Supply chain disruptions have forced many small businesses to think outside the box, especially in situations where they can’t get the boxes to ship products.

On Wednesday, July 6, 2022, Congresswoman Lisa Blunt Rochester visited a pair of Smyrna based businesses to discuss supply chain issues and what’s being done at the federal level to improve the situation.

Blunt Rochester stopped by family-owned Willis Chevrolet where a vehicle inventory shortage is the result of the ongoing lack of availability of semiconductor chips. The service department is also having difficulty getting auto glass to replace damaged windows.

Not far away, Painted Stave isn’t having trouble making product, but packaging it has become a problem because of skyrocketing costs of bottles and boxes.

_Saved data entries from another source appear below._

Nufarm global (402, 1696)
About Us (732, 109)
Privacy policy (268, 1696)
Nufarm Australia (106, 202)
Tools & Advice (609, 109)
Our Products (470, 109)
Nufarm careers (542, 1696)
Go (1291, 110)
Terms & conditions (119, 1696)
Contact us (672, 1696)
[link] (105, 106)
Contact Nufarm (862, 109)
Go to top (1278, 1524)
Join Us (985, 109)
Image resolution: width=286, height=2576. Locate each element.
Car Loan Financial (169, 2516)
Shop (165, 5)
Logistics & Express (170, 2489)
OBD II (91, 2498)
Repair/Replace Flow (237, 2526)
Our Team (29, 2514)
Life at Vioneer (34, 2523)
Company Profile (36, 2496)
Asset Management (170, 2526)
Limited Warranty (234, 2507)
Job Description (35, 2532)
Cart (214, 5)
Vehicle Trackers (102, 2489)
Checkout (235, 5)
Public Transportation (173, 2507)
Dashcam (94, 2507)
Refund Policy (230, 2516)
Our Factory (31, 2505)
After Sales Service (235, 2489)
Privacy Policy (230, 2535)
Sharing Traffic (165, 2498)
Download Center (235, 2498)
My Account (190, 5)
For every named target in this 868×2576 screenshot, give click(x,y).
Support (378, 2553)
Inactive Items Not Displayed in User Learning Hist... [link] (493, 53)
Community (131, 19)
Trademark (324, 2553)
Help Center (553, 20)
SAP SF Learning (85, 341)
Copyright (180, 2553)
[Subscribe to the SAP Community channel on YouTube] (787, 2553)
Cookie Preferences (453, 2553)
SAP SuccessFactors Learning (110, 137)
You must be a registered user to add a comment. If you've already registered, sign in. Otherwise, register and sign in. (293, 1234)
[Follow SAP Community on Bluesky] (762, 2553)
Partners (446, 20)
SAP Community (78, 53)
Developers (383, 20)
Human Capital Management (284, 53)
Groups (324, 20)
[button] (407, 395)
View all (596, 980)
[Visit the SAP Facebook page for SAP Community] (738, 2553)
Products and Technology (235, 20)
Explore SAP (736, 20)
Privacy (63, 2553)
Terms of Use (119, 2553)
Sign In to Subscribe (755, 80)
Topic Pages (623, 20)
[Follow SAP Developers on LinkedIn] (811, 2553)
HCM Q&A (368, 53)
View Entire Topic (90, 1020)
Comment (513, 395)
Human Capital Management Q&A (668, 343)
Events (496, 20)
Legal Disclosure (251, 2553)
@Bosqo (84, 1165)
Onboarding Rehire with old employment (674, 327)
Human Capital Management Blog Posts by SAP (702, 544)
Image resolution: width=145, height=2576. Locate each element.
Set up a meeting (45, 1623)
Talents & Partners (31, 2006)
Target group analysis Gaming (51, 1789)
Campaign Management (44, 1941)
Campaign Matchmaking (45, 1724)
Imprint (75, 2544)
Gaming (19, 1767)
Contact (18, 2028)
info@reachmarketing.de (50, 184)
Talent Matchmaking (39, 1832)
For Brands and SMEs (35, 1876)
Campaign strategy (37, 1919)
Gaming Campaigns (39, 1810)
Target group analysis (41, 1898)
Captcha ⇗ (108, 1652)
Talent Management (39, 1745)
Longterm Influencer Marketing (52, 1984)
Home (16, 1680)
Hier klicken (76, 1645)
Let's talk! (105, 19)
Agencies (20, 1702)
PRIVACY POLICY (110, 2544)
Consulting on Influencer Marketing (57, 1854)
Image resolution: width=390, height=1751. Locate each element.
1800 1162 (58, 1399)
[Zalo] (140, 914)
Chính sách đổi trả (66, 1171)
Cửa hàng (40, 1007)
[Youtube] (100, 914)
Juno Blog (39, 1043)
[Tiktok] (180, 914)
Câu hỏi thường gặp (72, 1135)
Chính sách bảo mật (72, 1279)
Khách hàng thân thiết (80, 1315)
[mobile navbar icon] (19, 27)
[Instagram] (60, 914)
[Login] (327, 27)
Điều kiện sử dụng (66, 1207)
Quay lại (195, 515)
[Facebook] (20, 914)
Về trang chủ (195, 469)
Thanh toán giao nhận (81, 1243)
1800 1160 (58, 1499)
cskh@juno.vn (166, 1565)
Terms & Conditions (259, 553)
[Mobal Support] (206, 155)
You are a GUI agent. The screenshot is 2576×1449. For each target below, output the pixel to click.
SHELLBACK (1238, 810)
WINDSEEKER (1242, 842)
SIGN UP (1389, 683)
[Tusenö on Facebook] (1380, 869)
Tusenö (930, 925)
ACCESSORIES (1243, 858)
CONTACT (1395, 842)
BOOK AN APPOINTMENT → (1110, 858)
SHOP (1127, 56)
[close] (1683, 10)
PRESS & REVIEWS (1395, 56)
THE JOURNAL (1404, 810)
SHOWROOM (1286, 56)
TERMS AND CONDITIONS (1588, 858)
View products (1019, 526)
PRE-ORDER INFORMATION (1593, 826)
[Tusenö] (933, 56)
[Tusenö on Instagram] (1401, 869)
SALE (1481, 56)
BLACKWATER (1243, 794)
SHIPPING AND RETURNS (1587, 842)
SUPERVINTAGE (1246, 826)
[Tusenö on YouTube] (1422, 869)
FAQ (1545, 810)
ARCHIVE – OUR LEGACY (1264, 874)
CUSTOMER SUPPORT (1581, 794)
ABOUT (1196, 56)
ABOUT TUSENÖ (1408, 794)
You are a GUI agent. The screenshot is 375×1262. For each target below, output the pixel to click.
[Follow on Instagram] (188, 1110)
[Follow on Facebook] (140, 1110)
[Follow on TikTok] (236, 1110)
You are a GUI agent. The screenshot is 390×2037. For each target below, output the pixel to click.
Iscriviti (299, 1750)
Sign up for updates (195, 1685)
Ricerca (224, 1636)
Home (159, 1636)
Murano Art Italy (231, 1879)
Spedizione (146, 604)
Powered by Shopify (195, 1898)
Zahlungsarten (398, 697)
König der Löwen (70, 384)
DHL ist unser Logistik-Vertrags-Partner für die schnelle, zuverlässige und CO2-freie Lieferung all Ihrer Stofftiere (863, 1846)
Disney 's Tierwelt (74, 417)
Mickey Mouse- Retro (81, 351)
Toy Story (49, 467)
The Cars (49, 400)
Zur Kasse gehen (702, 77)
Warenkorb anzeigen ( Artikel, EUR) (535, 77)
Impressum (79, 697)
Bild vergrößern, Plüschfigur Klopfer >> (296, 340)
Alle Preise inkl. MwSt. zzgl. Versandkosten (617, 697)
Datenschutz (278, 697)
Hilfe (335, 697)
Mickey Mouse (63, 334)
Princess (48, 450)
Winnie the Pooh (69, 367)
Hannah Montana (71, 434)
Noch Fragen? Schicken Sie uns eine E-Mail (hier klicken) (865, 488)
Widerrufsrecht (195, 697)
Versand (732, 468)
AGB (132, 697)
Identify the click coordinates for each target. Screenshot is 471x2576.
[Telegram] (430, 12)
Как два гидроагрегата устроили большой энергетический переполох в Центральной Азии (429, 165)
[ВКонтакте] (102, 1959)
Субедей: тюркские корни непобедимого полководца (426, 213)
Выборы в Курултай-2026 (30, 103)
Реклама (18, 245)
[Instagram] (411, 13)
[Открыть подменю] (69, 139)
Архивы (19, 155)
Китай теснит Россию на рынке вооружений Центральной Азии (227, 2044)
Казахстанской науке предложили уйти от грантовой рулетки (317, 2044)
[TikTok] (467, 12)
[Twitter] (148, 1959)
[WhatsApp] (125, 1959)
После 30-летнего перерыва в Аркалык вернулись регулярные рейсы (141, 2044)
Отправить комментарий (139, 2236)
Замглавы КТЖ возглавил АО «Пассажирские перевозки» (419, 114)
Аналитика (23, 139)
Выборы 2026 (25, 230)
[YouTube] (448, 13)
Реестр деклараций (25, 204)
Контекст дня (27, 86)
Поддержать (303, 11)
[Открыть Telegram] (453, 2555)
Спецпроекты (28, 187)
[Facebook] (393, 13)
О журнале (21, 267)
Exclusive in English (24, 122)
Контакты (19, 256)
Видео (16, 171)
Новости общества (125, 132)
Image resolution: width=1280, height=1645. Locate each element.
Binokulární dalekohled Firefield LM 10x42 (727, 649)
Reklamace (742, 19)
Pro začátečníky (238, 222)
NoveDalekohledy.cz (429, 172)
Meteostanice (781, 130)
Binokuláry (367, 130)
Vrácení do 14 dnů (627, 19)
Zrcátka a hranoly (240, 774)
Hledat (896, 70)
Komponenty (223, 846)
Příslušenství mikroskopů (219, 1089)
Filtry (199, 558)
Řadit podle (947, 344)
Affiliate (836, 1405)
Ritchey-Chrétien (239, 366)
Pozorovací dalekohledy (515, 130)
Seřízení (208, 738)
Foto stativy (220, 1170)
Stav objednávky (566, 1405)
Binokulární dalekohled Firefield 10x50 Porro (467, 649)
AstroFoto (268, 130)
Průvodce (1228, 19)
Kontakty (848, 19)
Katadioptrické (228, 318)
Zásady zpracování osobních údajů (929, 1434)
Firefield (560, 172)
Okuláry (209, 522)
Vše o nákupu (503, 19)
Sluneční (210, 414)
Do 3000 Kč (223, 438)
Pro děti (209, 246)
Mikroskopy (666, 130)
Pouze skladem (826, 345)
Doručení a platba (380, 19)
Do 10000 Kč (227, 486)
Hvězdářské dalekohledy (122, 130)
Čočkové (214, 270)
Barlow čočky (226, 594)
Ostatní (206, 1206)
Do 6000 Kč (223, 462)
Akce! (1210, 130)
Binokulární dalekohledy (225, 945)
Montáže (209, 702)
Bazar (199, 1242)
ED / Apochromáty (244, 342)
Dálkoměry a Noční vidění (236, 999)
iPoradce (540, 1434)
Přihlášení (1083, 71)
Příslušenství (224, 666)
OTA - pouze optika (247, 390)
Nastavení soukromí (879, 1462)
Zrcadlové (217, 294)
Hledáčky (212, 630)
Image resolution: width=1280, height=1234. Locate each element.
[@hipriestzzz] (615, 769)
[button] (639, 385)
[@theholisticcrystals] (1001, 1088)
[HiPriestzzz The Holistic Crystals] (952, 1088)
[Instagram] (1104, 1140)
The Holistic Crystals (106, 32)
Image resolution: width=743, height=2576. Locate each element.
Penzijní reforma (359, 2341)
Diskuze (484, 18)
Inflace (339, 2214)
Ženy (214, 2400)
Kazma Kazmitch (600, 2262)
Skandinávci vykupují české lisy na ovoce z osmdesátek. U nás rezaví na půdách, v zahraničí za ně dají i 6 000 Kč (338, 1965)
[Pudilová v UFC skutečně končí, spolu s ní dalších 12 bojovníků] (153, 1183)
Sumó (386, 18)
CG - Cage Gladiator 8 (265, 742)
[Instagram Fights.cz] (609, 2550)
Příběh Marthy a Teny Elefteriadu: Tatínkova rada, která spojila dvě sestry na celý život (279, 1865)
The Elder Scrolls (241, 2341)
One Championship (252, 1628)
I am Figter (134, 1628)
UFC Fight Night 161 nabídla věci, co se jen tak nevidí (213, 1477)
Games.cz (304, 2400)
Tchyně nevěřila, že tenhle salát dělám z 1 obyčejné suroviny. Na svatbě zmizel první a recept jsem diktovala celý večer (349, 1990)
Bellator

Painted Stave co-owner Mark Rasmussen said distillers have different distribution standards than do brewers.

“For us every drop of it that comes forward has to come out in a bottle that the labels have been approved and it meets certain specifications from the federal government,” said Rasmussen. “That means that if you don’t have that packaging available you have no other way to bring that to market.”







Painted Stave




There was already a premium on spirit bottles because they use thicker glass.

“The specifications for spirits bottles tend to make those bottles significantly more expensive on the order of twice to sometimes three times the cost of your average wine bottle,” said Rasmussen who adds that the cost of those thicker bottles has shot up. “We’ve seen anywhere between a 30 and 80 percent increase cost per bottle.”

And if the cost of the bottles wasn’t bad enough, there’s a scarcity of boxes.

“So where you used to be able to have maybe a minimum order of $5,000, we’ve seen in at least one instance the minimum order went to up $70,000,” said Rasmussen. “Twenty years of boxes that I would have to buy and store.”

Blunt Rochester is a member of the conference committee working to reconcile the America COMPETES Act passed by the U.S. House of Representatives, and the United States Innovation and Competition Act which was approved on the Senate side.

She is one of the sponsors of a piece of the legislation focusing on supply chain resiliency.

Blunt Rochester is hopeful the committee can come to consensus prior to Congress’ August break.